Ghettizzare, far sentire strano chi si allontana da questa media è sbagliato. Ma pretendere che questa media sia basata solo su stereotipi e convenzioni è una fuga dalla realtà a duecento all’ora.
Non mi interessa molto stabilire quanto queste inclinazioni siano culturali o no. Anche se fossero culturali al 100%, cosa di cui dubito fortemente, avrebbero un senso e un’utilità e ci andrei piano a “destrutturare”.
Perché una personalità in formazione ha bisogno di coordinate e punti di riferimento.
Ogni cultura stabilisce un “set” di riferimenti che aiutano i bambini e gli adolescenti a crescere. Una pedagogia che ha come orizzonte ideale l’eliminazione progressiva di tutti questi punti di riferimento è guidata da una cattiva utopia e non guarda al bene del minore, anche quando potrebbe sembrare che metta al centro la sua libertà di determinarsi: ma la libertà si allena e si rafforza scorrendo nell’alveo in cui la tradizione fa crescere.

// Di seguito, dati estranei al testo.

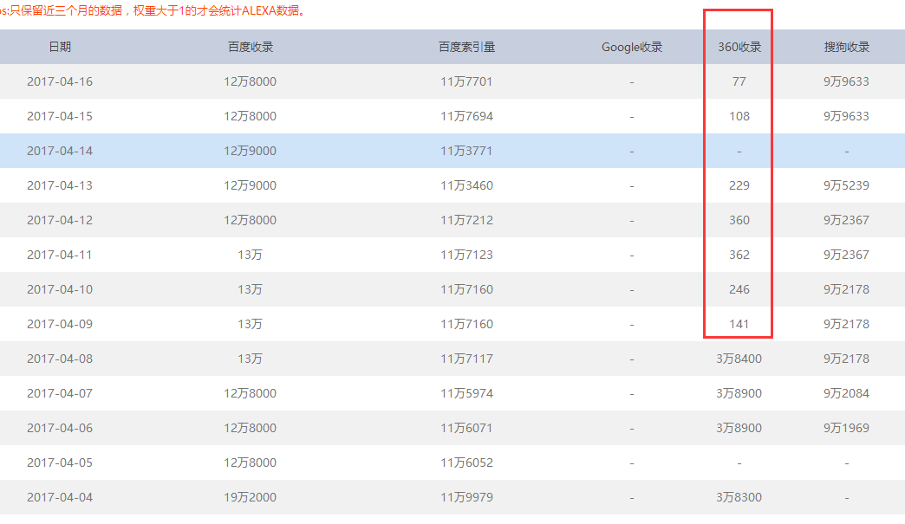Viewport: 905px width, 524px height.
Task: Select the 9万1969 Sogou value
Action: [846, 428]
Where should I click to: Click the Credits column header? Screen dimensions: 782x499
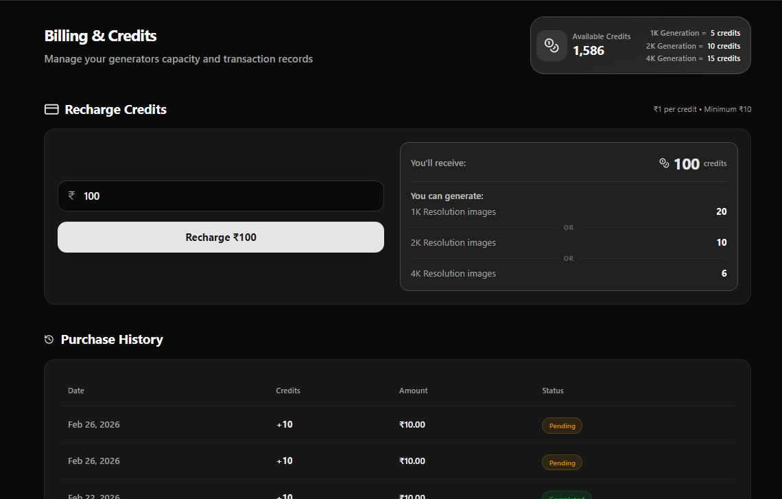287,391
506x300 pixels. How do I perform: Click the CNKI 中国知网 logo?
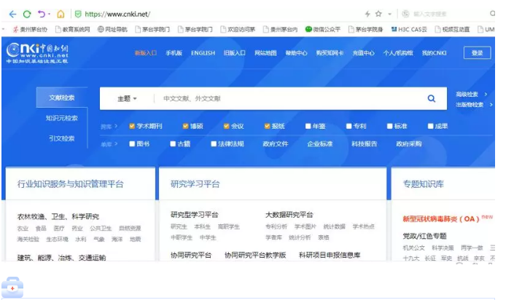38,52
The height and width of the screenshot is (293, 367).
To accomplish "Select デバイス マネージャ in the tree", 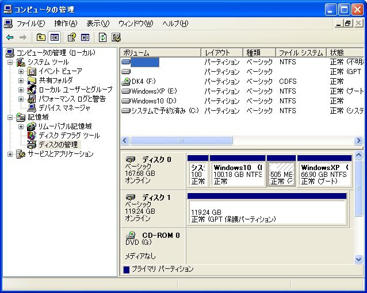I will click(64, 108).
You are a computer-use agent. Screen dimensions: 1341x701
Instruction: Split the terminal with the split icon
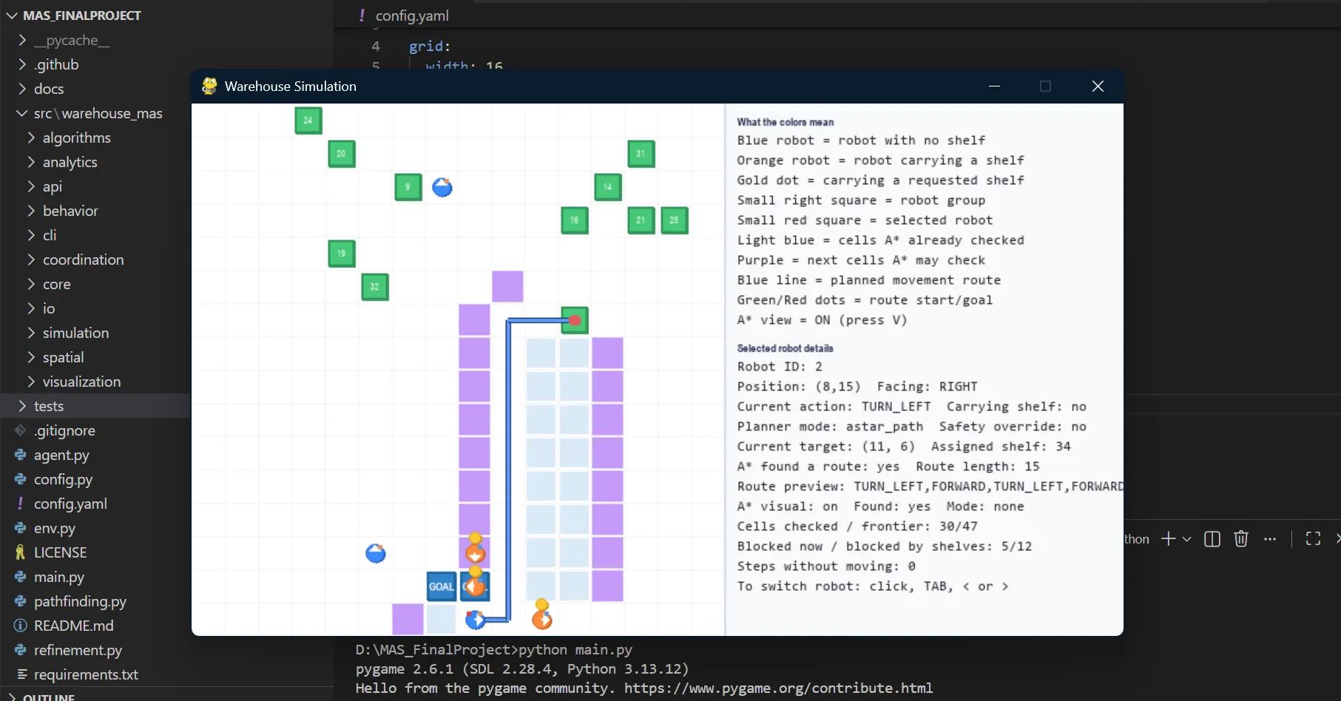tap(1212, 538)
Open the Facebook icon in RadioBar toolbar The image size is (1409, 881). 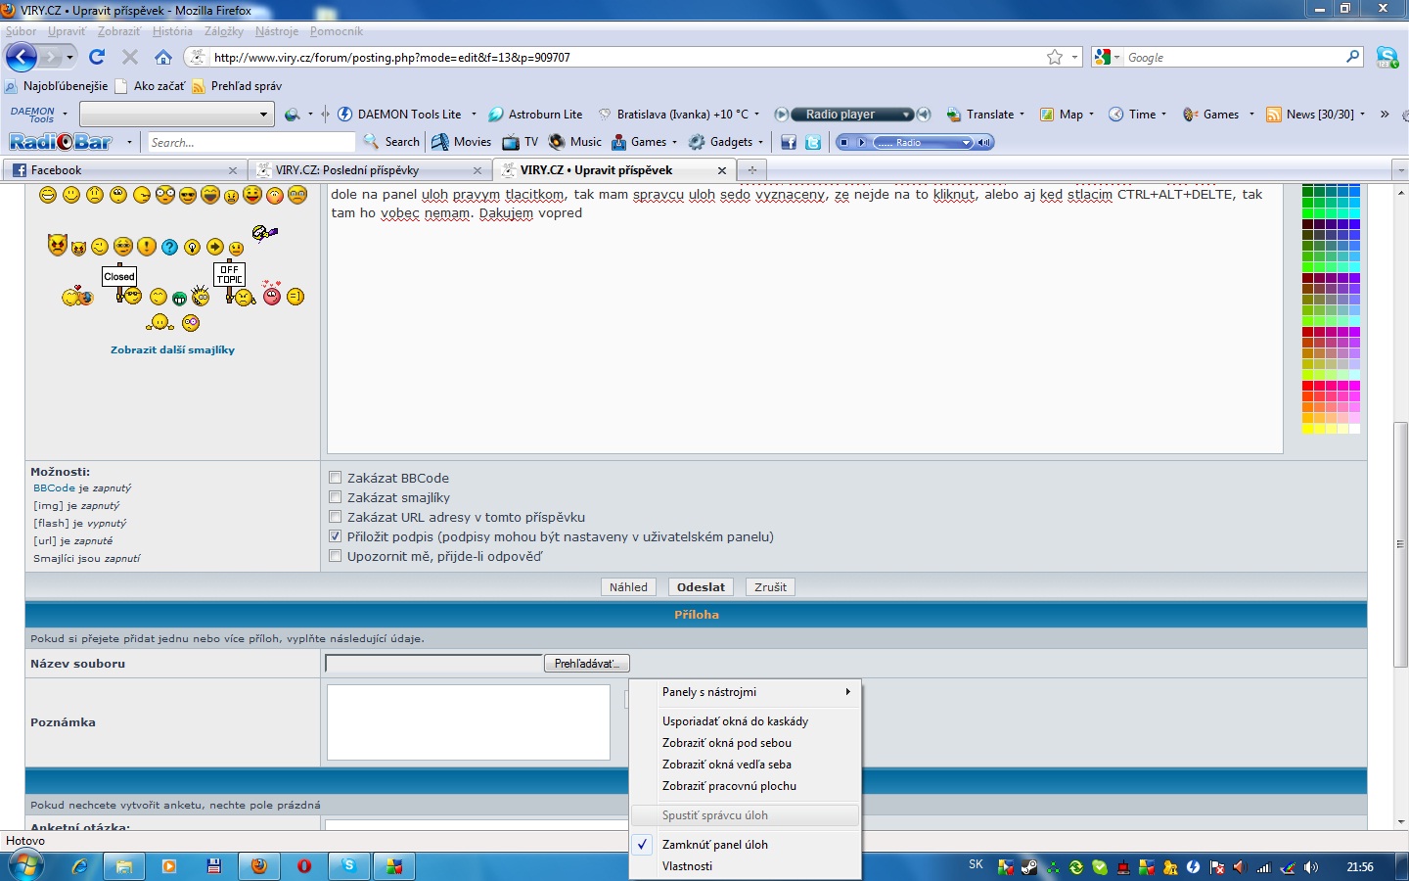[789, 143]
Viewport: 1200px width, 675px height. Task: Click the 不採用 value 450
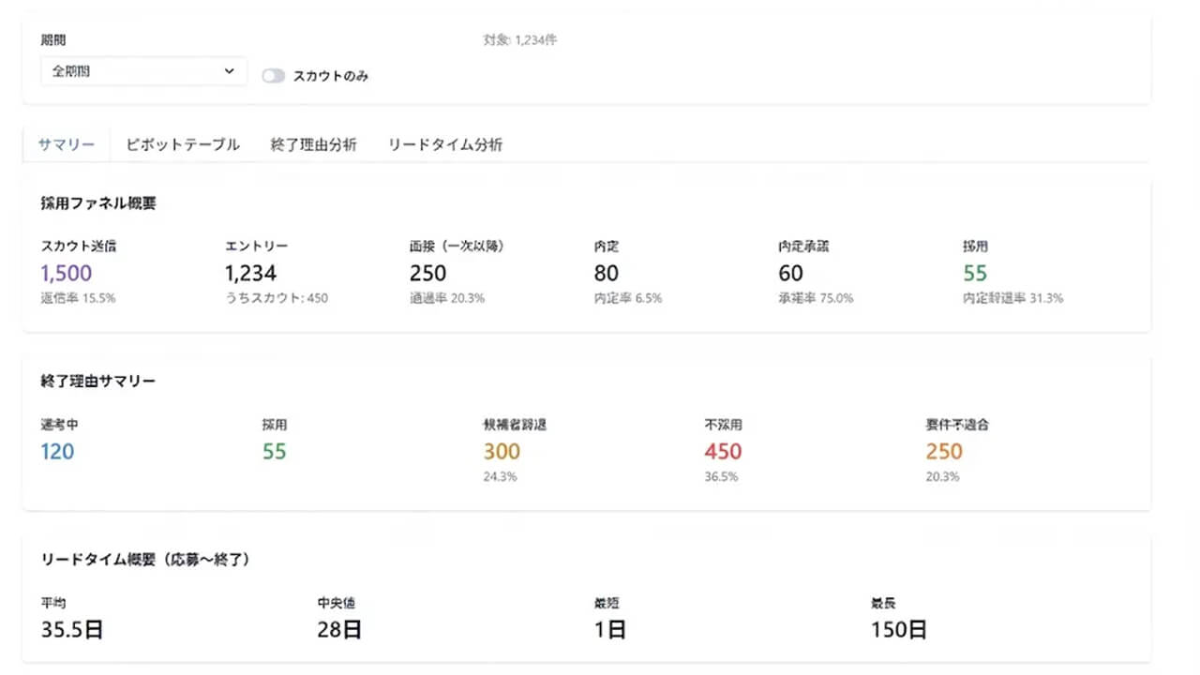click(722, 451)
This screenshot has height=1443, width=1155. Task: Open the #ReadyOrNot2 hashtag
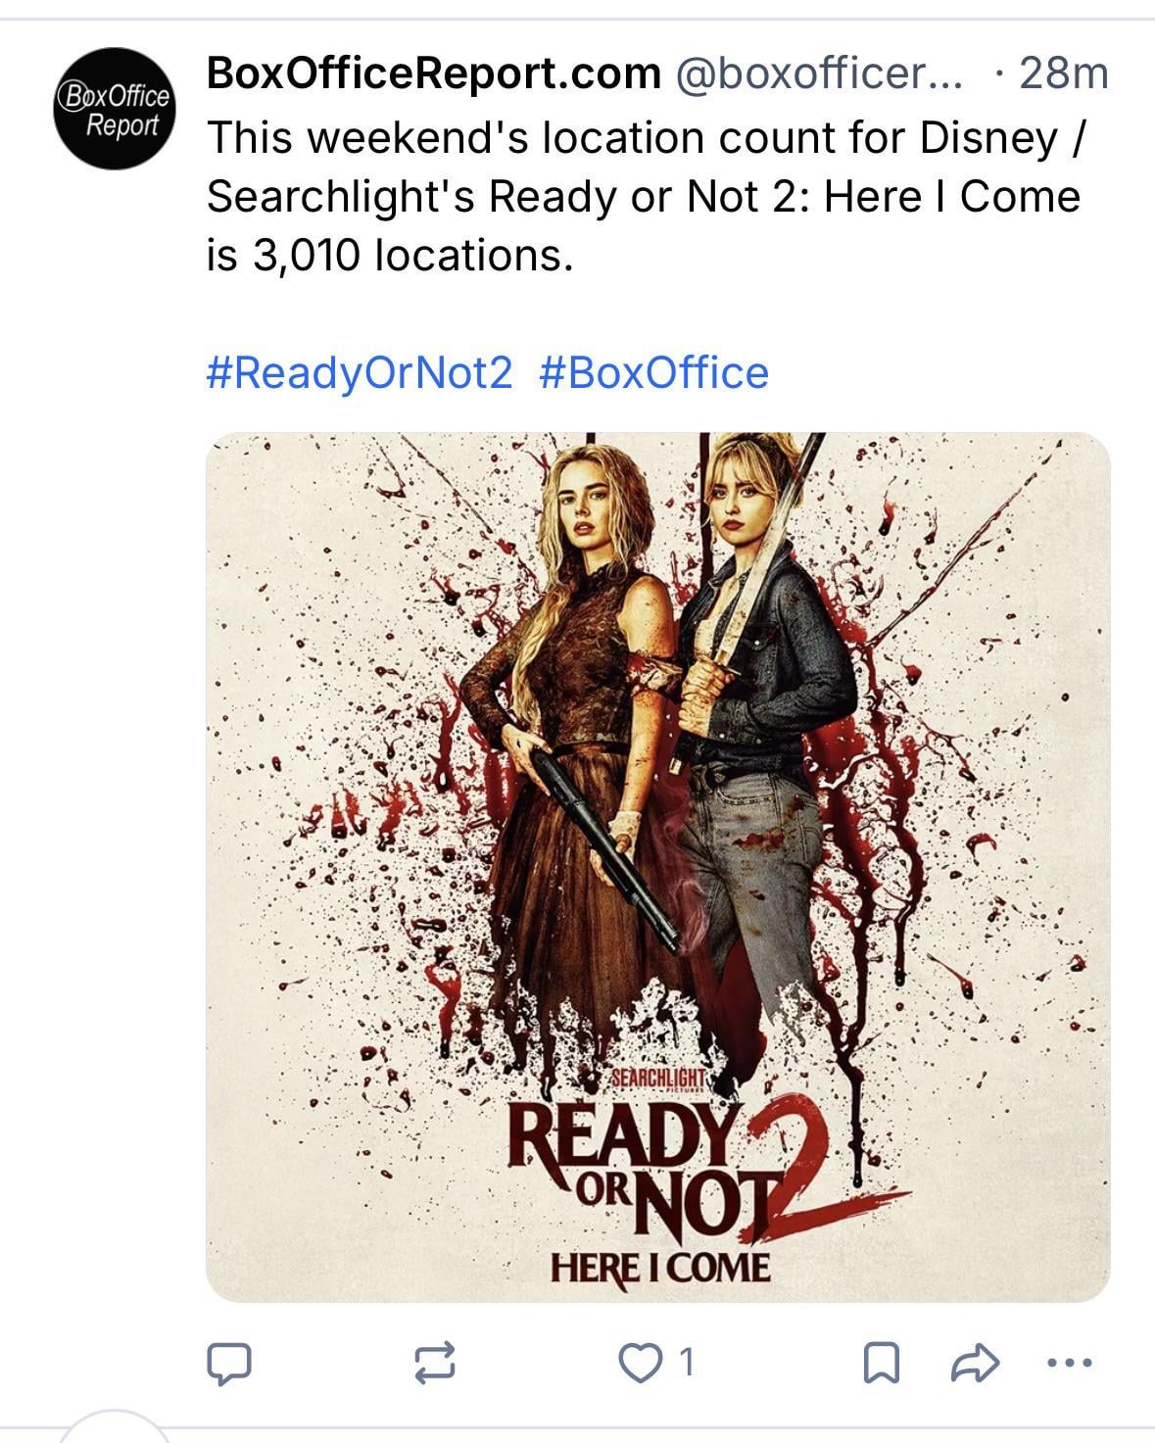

Ne sono sempre più convinto. Poi la partita educativa è tutta da giocare nel concreto. Che il Cielo e gli amici mi aiutino a essere un buon genitore. Ma non permetterò alla cattiva politica e alla cattiva scuola di mettere i bastoni tra le ruote alla mia famiglia mentre è impegnata in questo lavoro enorme e bellissimo.